[m-dev.] discussion about the implementation of compact type representations

Julien Fischer jfischer at opturion.com
Tue Oct 31 11:27:16 AEDT 2017


Hi Zoltan,

On Mon, 30 Oct 2017, Zoltan Somogyi wrote:

> Attached is a set of proposals that I would like your opinions on.
> Which parts do you agree with and which parts do you disagree with?
> Do you have a better idea for any component?

...

> principle 1:
>     If a module m1 defines and abtract-exports a type t1, whose
>     representation, though semantically hidden, could affect decisions
>     about the representations of other types (t2, t3 etc) defined
>     *either* in m1 or in other modules, then a description of its
>     representation SHOULD be included in module m1's interface files.
>     (I am not sure yet about *which* interface files exactly.)
>
>     The abstract-exported type definitions affected this way are
>
>     - type constructors whose definitions show that they are dummy
>       types (if their arity is nonzero, this means all their instances
>       are also dummy types)
>
>     - type constructors whose definitions show that they are notag types
>
>     - type constructors whose definitions show that they fit in a given
>       number of bits that is less than a word in size
>
>     - type constructors that are defined to be equivalent to another type t4
>       that either
>
>       - *are* in one of these four categories (if t4 is defined in m1), or
>       - *may be* in one of these four categories (if t4 is defined outside m1).
>
>       If t4 is defined outside m1, then:
>
>       - when invoked to generate target language code, the compiler *must* know
>         whether t4 is in one of these four categories;
>
>       - when invoked to generate .int3 files, the compiler *will not* know
>         whether t4 is in one of these four categories;
>
>       - when invoked to generate .int2 and .int files, the compiler will have
>         read the .int3 file of the module that defines t4, and therefore
>         it *will* know whether t4 is in one of these four categories,
>         *unless* t4 is itself defined to be equivalent to yet another type
>         in yet another module.

I think foreign_types also need to be included in this list.  (IIRC, the
pragmas need to be visible to the importing modules, since the pragams
contain settings that affect representation.)

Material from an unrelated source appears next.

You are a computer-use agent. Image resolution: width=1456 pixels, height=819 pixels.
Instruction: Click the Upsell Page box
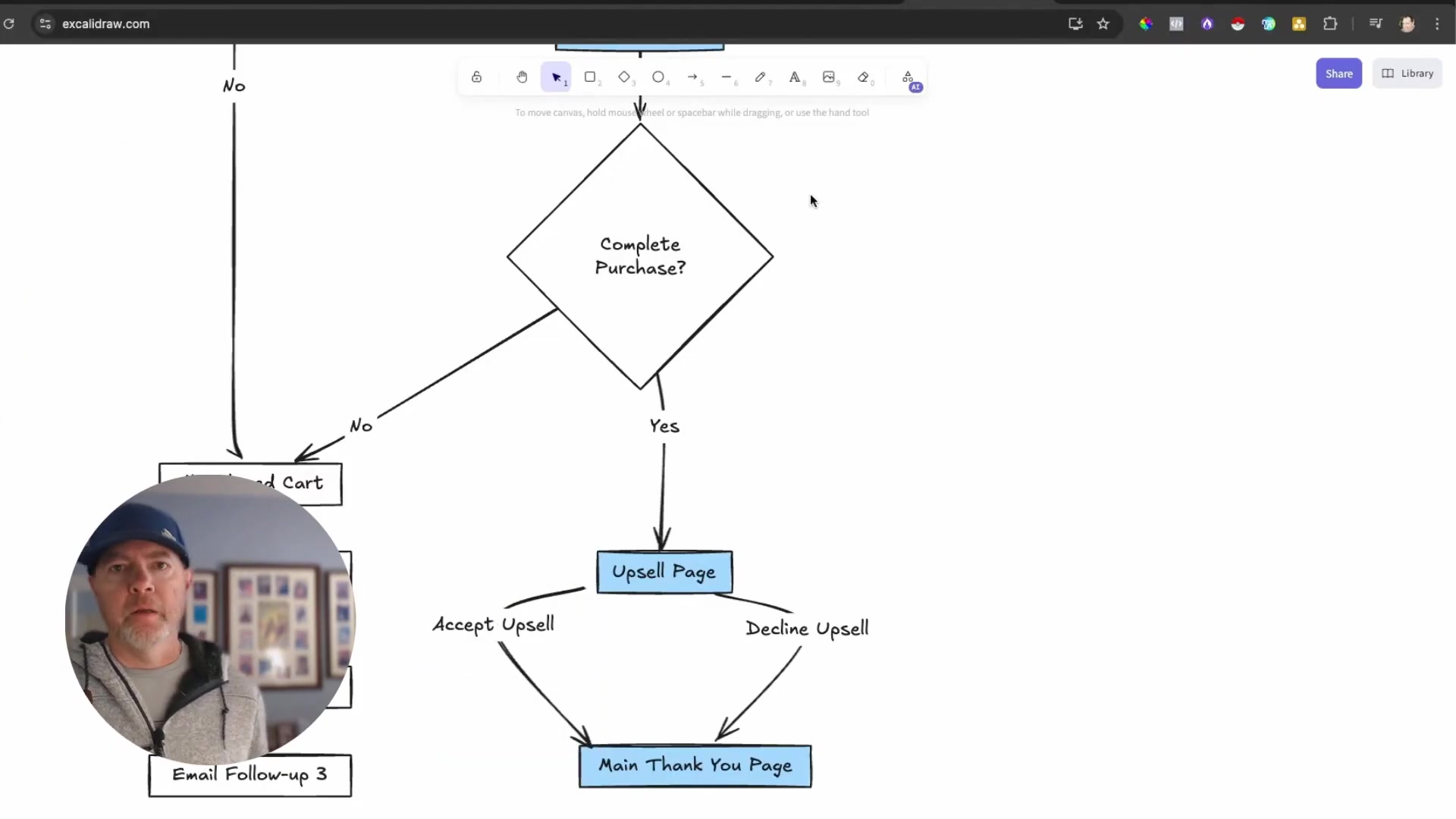(x=664, y=572)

>     I don't know whether this situation (an abstract equivalence to
>     an abstract equivalence type) occurs in practice; I can't remember
>     any examples.
>
>     I am not yet sure how we should handle this last case. One possibility
>     would be to always record equivalence types in .int3 files even if
>     the equivalence is not exported, and have the compiler follow
>     such chains of equivalences to the end, dynamically, when generating
>     .int/.int2 files and target code files. This would require principle 2.
>

...

> principle 3:
>     The compiler should be able put into automatically generated interface
>     files code that is NOT valid code in Mercury source files.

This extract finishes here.